Por que o financiamento público exclusivo não é uma opção para a democracia brasileira?

O financiamento público exclusivo é, por natureza, antidemocrático. Não existem países democráticos que proíbam a sociedade de financiar suas campanhas eleitorais. Nos anos 70, alguns estados americanos tentaram esse modelo. Os principais efeitos negativos foram dois: primeiro, o afastamento dos partidos políticos em relação à sociedade. Os partidos pararam de recorrer à sociedade porque sua sobrevivência dependia de quantos postos eles ocupavam no estado. No caso brasileiro, isso seria absolutamente negativo. O segundo foi o congelamento do sistema partidário. Partidos grandes continuam grandes e os pequenos não conseguem crescer. Se tivéssemos financiamento público de campanha nos anos 80, estaríamos elegendo presidentes ou do PMDB ou do PDS. O PT e o PSDB jamais teriam chegado onde chegaram. Se isso passar, vai ser um crime absurdo contra a democracia brasileira.

Há uma crítica de que grandes doadores investem em campanhas para obter vantagens do Estado. O financiamento público exclusivo seria uma forma de resolver esse problema?

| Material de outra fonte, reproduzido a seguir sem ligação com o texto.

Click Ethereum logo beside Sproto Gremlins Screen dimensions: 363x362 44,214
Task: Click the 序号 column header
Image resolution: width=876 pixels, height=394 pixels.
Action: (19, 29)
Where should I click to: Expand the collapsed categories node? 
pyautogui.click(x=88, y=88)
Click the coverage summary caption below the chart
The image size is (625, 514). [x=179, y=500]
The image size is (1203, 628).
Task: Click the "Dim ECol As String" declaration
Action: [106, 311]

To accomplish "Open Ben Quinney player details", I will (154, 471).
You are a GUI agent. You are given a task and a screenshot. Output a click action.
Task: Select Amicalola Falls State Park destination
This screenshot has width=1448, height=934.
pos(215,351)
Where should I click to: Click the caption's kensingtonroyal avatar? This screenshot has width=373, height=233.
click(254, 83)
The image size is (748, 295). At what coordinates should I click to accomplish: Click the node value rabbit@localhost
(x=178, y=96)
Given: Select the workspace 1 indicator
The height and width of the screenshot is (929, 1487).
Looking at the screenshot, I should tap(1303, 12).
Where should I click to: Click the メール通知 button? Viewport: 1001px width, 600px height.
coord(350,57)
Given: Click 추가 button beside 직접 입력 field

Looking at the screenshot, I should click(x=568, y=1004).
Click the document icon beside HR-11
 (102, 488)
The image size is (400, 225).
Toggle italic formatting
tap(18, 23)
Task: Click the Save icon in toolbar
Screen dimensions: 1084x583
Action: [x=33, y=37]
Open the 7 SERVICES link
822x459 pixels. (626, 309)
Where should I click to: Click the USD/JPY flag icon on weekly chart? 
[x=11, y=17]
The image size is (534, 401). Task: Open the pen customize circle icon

O problema, hoje, é que o limite é proporcional à renda – e 10% da renda do Eike Batista, por exemplo, equivale ao PIB de cidades inteiras. Resolveríamos esse problema se a legislação limitasse o volume de recursos dos doadores privados, ao invés de proibir que as pessoas doassem. Nós temos duas alternativas: uma é impedir que atores políticos legítimos doem porque o banco ou a empreiteira não podem doar tanto. Outra opção, mais simples: permitimos a doação de maneira limitada.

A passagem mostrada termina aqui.